Problem details: Please write out the records from the line with "The width and" up to and including the line with "coord(241,210)", and leave the pictures out of your answer.

#### Data for this exercise ####

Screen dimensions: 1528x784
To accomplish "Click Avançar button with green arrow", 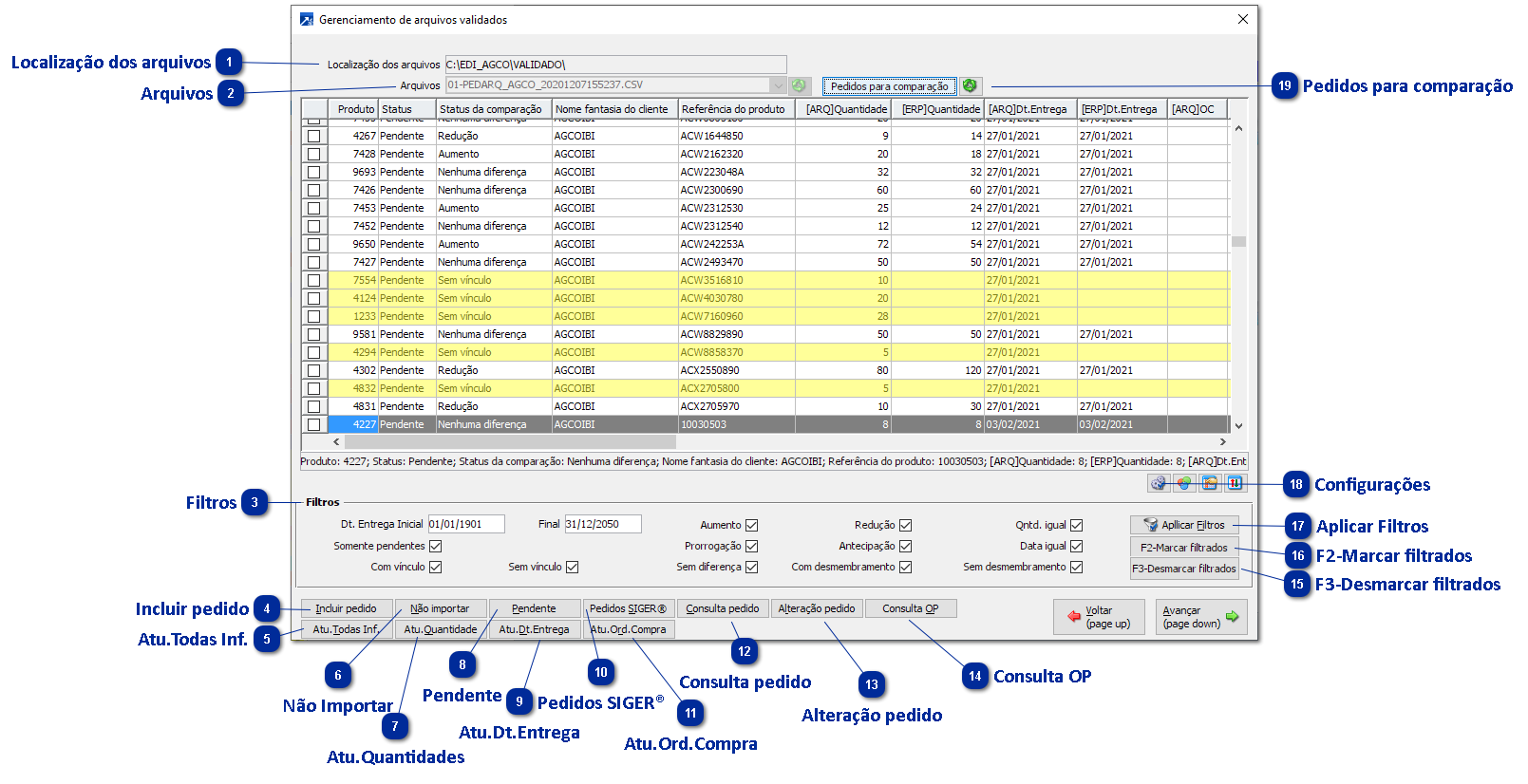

####
#### Data for this exercise ####

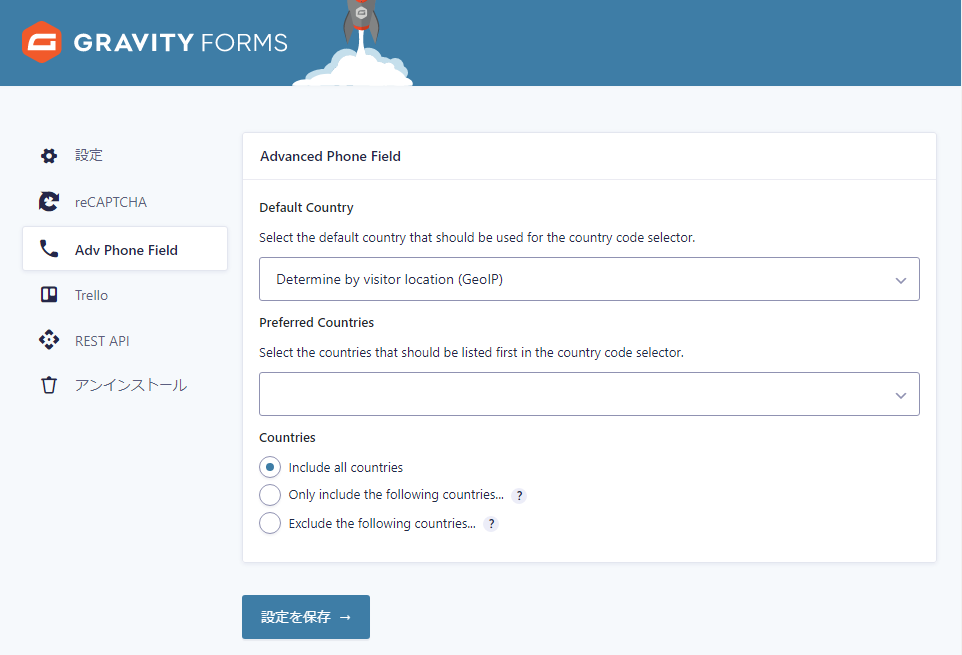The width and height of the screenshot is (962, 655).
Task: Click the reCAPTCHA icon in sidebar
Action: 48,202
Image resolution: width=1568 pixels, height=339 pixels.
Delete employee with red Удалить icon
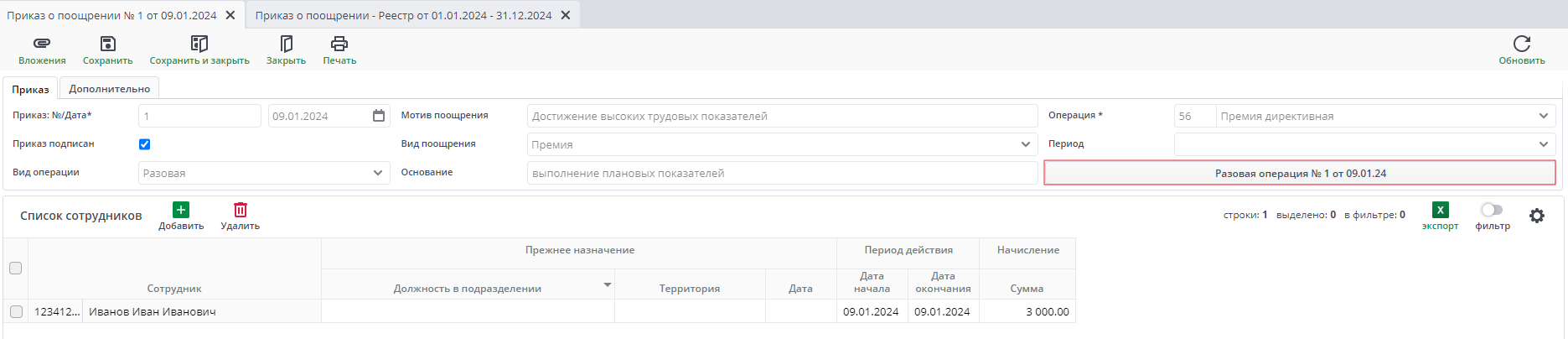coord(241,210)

####
#### Data for this exercise ####

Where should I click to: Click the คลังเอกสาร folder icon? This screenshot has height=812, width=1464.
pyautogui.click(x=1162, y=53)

####

Complete output:
The width and height of the screenshot is (962, 655).
Task: Click the reCAPTCHA icon in sidebar
Action: 48,202
Image resolution: width=1568 pixels, height=339 pixels.
Delete employee with red Удалить icon
coord(241,210)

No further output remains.